Language and politics: Dzongkha issue

With the the election campaign in full swing, the candidates are speaking to the electorates by means of common forum hosted and broadcasted by the national channel BBS. It is a part of candidate-voter familiarization process whereby the aspiring candidates are required to speak only in Dzongkha regardless of whether the voters understand or not.

Dzongkha is the national language and it is accepted by all Bhutanese whatever linguistic or ethnic background they belong to. However, the national language, as have been asserted and implied, is not the lingua-franca of most people in the south and east. Even in the south west region an ethnic community in minority speaks a different language.  For most southern districts like Samtse, Chhuka, Tsirang, Dagana, Samdrupjongkhar and Sarpang it is Nepali(Lhotshampkha) while in the Eastern districts of Trashigang, Tashiyangtse, Samdrupjongkhar, Pemagatshel it is  Sarchhopkha(Tsangla) and in Shemgang it is mostly Khengkha.

In Samtse, the need to use the local language(Nepali) for campaigning is more urgent and impelling. As the district of largest voters, Samtse candidates cannot afford to lose the votes without making themselves clear. Same is the case for Trashigang and Samdrupjongkhar. For candidates in Samdrupjongkhar, they ought to be at least bilingual, fluent in Nepali and Sarchhopkha.

While opting out of common forum, the candidates in Samtse have hoped to ease out their process of campaigning going door to door or in smaller groups in the local venues. Doing so,  they can talk in Nepali or in informal dzongkha in case of the voters not understanding Nepali.  In Dewathang, both PDP and DPT candidates could not resist speaking in Sarchhopkha for the  common forum too, according to Kuensel. One of the candidates is reported to have said, ‘There is no harm in speaking in Sarchhopkha when majoiry do not understand what we say in dzongkha.’

Looking at the utterly poor dzongkha of Rebecca Gurung, the DPT candidate of Pugli, one can only sympathize over the popularity of dzongkha as the national language. Most probably, Lila Pradhan and Madan kumar Chhetri did not want to go public the same way as Rebecca.

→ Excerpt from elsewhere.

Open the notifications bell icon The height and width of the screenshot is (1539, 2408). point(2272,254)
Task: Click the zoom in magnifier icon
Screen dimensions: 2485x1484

While the Royal government has taken a motion to transform the original local names of villages and districts in the south to sound more like dzongkha, the actual language people speak as their mother tongue is still Nepali. This name changing motion is intended to promote the assumed domination of dzongkha language in the traditional inhabited roots of Nepali speaking people.